═════ THE DATA ═════

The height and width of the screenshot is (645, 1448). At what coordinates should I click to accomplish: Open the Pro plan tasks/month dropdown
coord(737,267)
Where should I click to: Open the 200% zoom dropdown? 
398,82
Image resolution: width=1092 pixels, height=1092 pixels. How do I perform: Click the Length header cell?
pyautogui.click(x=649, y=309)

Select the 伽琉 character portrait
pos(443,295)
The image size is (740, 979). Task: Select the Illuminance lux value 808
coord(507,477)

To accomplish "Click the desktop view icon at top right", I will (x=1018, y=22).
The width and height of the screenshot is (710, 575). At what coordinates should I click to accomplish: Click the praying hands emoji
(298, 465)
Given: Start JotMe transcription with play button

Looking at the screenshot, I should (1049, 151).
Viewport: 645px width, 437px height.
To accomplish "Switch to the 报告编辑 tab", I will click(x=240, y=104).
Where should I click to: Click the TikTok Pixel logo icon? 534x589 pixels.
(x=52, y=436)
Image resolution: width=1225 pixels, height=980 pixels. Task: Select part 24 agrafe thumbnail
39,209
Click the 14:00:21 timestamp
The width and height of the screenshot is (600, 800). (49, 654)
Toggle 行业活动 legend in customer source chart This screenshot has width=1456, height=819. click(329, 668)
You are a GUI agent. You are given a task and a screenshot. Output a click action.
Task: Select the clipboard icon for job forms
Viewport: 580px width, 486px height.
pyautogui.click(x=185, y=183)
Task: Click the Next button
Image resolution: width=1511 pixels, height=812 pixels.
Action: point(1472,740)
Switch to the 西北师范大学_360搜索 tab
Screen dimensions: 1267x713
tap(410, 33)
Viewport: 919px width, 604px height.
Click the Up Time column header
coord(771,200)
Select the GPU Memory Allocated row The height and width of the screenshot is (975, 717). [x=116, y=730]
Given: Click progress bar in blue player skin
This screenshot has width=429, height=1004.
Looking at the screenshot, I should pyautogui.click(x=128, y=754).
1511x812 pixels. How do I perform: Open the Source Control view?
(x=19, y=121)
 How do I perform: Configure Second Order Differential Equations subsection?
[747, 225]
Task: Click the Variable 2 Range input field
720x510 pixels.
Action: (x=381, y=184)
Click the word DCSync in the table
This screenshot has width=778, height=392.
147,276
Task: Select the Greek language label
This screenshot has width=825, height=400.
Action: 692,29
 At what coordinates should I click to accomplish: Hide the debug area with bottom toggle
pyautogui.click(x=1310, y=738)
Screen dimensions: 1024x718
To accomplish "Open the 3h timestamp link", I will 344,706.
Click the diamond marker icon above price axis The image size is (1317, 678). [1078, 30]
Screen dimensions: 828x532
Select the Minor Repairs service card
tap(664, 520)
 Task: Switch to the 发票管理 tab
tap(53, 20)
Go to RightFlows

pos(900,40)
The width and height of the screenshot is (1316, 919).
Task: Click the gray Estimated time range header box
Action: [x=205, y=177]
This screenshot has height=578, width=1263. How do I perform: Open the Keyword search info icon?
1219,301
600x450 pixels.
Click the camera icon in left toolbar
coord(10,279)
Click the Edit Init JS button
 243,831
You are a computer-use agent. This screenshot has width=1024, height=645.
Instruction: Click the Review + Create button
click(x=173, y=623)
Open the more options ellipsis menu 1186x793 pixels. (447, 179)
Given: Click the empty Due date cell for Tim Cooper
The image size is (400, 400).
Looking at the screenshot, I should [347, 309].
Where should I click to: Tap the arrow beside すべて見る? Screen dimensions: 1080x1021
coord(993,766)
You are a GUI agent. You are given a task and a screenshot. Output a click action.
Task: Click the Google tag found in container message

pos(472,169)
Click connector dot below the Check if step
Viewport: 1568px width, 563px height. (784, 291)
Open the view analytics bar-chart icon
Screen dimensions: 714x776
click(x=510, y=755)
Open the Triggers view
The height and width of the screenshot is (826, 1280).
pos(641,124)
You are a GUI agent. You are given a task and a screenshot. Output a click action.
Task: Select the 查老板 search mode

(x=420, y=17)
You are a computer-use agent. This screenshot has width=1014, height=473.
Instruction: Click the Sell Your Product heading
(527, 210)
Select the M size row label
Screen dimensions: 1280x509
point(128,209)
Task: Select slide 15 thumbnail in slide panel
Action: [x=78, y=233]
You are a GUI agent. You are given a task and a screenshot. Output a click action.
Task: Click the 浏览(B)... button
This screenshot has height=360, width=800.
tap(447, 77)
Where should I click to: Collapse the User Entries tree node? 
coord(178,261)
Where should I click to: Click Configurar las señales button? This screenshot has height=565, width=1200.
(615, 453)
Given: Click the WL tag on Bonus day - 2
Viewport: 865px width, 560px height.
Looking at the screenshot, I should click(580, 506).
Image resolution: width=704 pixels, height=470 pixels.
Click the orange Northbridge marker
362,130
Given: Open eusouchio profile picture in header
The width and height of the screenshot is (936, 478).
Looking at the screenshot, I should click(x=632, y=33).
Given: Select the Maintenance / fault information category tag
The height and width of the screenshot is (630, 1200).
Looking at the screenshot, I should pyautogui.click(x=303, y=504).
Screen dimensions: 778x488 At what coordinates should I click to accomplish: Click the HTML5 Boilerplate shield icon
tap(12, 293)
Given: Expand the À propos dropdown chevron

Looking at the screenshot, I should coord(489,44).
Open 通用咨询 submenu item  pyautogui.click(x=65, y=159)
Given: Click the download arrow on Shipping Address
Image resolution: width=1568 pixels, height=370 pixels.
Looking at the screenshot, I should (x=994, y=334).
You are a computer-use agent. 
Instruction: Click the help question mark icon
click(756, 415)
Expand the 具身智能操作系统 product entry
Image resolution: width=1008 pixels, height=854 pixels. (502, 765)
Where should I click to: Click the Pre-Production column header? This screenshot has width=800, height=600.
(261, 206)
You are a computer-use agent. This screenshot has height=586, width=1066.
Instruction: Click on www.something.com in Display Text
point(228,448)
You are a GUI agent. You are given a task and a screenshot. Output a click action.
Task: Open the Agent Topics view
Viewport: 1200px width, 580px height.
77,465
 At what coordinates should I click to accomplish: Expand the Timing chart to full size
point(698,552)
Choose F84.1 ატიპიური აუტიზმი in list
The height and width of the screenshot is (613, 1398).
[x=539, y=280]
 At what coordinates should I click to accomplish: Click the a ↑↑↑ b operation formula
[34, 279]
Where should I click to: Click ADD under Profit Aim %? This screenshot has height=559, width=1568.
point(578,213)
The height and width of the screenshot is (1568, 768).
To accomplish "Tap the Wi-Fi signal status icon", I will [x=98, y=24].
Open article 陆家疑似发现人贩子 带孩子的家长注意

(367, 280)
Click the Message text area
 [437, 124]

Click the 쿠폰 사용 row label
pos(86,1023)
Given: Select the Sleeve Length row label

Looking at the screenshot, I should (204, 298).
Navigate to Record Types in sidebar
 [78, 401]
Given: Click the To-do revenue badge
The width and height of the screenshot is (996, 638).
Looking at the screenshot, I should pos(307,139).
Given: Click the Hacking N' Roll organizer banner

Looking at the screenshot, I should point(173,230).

═════

__PROBLEM STATEMENT__
Print all the lines exactly as they occur in the listing.

__ANSWER SPACE__
The height and width of the screenshot is (645, 1448). At what coordinates should I click to accomplish: Open the Pro plan tasks/month dropdown
coord(737,267)
Where should I click to: Open the 200% zoom dropdown? 
398,82
Image resolution: width=1092 pixels, height=1092 pixels. How do I perform: Click the Length header cell?
pyautogui.click(x=649, y=309)

Select the 伽琉 character portrait
pos(443,295)
The image size is (740, 979). Task: Select the Illuminance lux value 808
coord(507,477)

To accomplish "Click the desktop view icon at top right", I will (x=1018, y=22).
The width and height of the screenshot is (710, 575). At what coordinates should I click to accomplish: Click the praying hands emoji
(298, 465)
Given: Start JotMe transcription with play button

Looking at the screenshot, I should (1049, 151).
Viewport: 645px width, 437px height.
To accomplish "Switch to the 报告编辑 tab", I will click(x=240, y=104).
Where should I click to: Click the TikTok Pixel logo icon? 534x589 pixels.
(x=52, y=436)
Image resolution: width=1225 pixels, height=980 pixels. Task: Select part 24 agrafe thumbnail
39,209
Click the 14:00:21 timestamp
The width and height of the screenshot is (600, 800). (49, 654)
Toggle 行业活动 legend in customer source chart This screenshot has width=1456, height=819. click(329, 668)
You are a GUI agent. You are given a task and a screenshot. Output a click action.
Task: Select the clipboard icon for job forms
Viewport: 580px width, 486px height.
pyautogui.click(x=185, y=183)
Task: Click the Next button
Image resolution: width=1511 pixels, height=812 pixels.
Action: point(1472,740)
Switch to the 西北师范大学_360搜索 tab
Screen dimensions: 1267x713
tap(410, 33)
Viewport: 919px width, 604px height.
Click the Up Time column header
coord(771,200)
Select the GPU Memory Allocated row The height and width of the screenshot is (975, 717). [x=116, y=730]
Given: Click progress bar in blue player skin
This screenshot has width=429, height=1004.
Looking at the screenshot, I should pyautogui.click(x=128, y=754).
1511x812 pixels. How do I perform: Open the Source Control view?
(x=19, y=121)
 How do I perform: Configure Second Order Differential Equations subsection?
[747, 225]
Task: Click the Variable 2 Range input field
720x510 pixels.
Action: (x=381, y=184)
Click the word DCSync in the table
This screenshot has width=778, height=392.
147,276
Task: Select the Greek language label
This screenshot has width=825, height=400.
Action: 692,29
 At what coordinates should I click to accomplish: Hide the debug area with bottom toggle
pyautogui.click(x=1310, y=738)
Screen dimensions: 1024x718
To accomplish "Open the 3h timestamp link", I will 344,706.
Click the diamond marker icon above price axis The image size is (1317, 678). [1078, 30]
Screen dimensions: 828x532
Select the Minor Repairs service card
tap(664, 520)
 Task: Switch to the 发票管理 tab
tap(53, 20)
Go to RightFlows

pos(900,40)
The width and height of the screenshot is (1316, 919).
Task: Click the gray Estimated time range header box
Action: [x=205, y=177]
This screenshot has height=578, width=1263. How do I perform: Open the Keyword search info icon?
1219,301
600x450 pixels.
Click the camera icon in left toolbar
coord(10,279)
Click the Edit Init JS button
 243,831
You are a computer-use agent. This screenshot has width=1024, height=645.
Instruction: Click the Review + Create button
click(x=173, y=623)
Open the more options ellipsis menu 1186x793 pixels. (447, 179)
Given: Click the empty Due date cell for Tim Cooper
The image size is (400, 400).
Looking at the screenshot, I should [347, 309].
Where should I click to: Tap the arrow beside すべて見る? Screen dimensions: 1080x1021
coord(993,766)
You are a GUI agent. You are given a task and a screenshot. Output a click action.
Task: Click the Google tag found in container message

pos(472,169)
Click connector dot below the Check if step
Viewport: 1568px width, 563px height. (784, 291)
Open the view analytics bar-chart icon
Screen dimensions: 714x776
click(x=510, y=755)
Open the Triggers view
The height and width of the screenshot is (826, 1280).
pos(641,124)
You are a GUI agent. You are given a task and a screenshot. Output a click action.
Task: Select the 查老板 search mode

(x=420, y=17)
You are a computer-use agent. This screenshot has width=1014, height=473.
Instruction: Click the Sell Your Product heading
(527, 210)
Select the M size row label
Screen dimensions: 1280x509
point(128,209)
Task: Select slide 15 thumbnail in slide panel
Action: [x=78, y=233]
You are a GUI agent. You are given a task and a screenshot. Output a click action.
Task: Click the 浏览(B)... button
This screenshot has height=360, width=800.
tap(447, 77)
Where should I click to: Collapse the User Entries tree node? 
coord(178,261)
Where should I click to: Click Configurar las señales button? This screenshot has height=565, width=1200.
(615, 453)
Given: Click the WL tag on Bonus day - 2
Viewport: 865px width, 560px height.
Looking at the screenshot, I should click(580, 506).
Image resolution: width=704 pixels, height=470 pixels.
Click the orange Northbridge marker
362,130
Given: Open eusouchio profile picture in header
The width and height of the screenshot is (936, 478).
Looking at the screenshot, I should click(x=632, y=33).
Given: Select the Maintenance / fault information category tag
The height and width of the screenshot is (630, 1200).
Looking at the screenshot, I should pyautogui.click(x=303, y=504).
Screen dimensions: 778x488 At what coordinates should I click to accomplish: Click the HTML5 Boilerplate shield icon
tap(12, 293)
Given: Expand the À propos dropdown chevron

Looking at the screenshot, I should coord(489,44).
Open 通用咨询 submenu item  pyautogui.click(x=65, y=159)
Given: Click the download arrow on Shipping Address
Image resolution: width=1568 pixels, height=370 pixels.
Looking at the screenshot, I should (x=994, y=334).
You are a computer-use agent. 
Instruction: Click the help question mark icon
click(756, 415)
Expand the 具身智能操作系统 product entry
Image resolution: width=1008 pixels, height=854 pixels. (502, 765)
Where should I click to: Click the Pre-Production column header? This screenshot has width=800, height=600.
(261, 206)
You are a computer-use agent. This screenshot has height=586, width=1066.
Instruction: Click on www.something.com in Display Text
point(228,448)
You are a GUI agent. You are given a task and a screenshot. Output a click action.
Task: Open the Agent Topics view
Viewport: 1200px width, 580px height.
77,465
 At what coordinates should I click to accomplish: Expand the Timing chart to full size
point(698,552)
Choose F84.1 ატიპიური აუტიზმი in list
The height and width of the screenshot is (613, 1398).
[x=539, y=280]
 At what coordinates should I click to accomplish: Click the a ↑↑↑ b operation formula
[34, 279]
Where should I click to: Click ADD under Profit Aim %? This screenshot has height=559, width=1568.
point(578,213)
The height and width of the screenshot is (1568, 768).
To accomplish "Tap the Wi-Fi signal status icon", I will [x=98, y=24].
Open article 陆家疑似发现人贩子 带孩子的家长注意

(367, 280)
Click the Message text area
 [437, 124]

Click the 쿠폰 사용 row label
pos(86,1023)
Given: Select the Sleeve Length row label

Looking at the screenshot, I should (204, 298).
Navigate to Record Types in sidebar
 [78, 401]
Given: Click the To-do revenue badge
The width and height of the screenshot is (996, 638).
Looking at the screenshot, I should pos(307,139).
Given: Click the Hacking N' Roll organizer banner

Looking at the screenshot, I should point(173,230).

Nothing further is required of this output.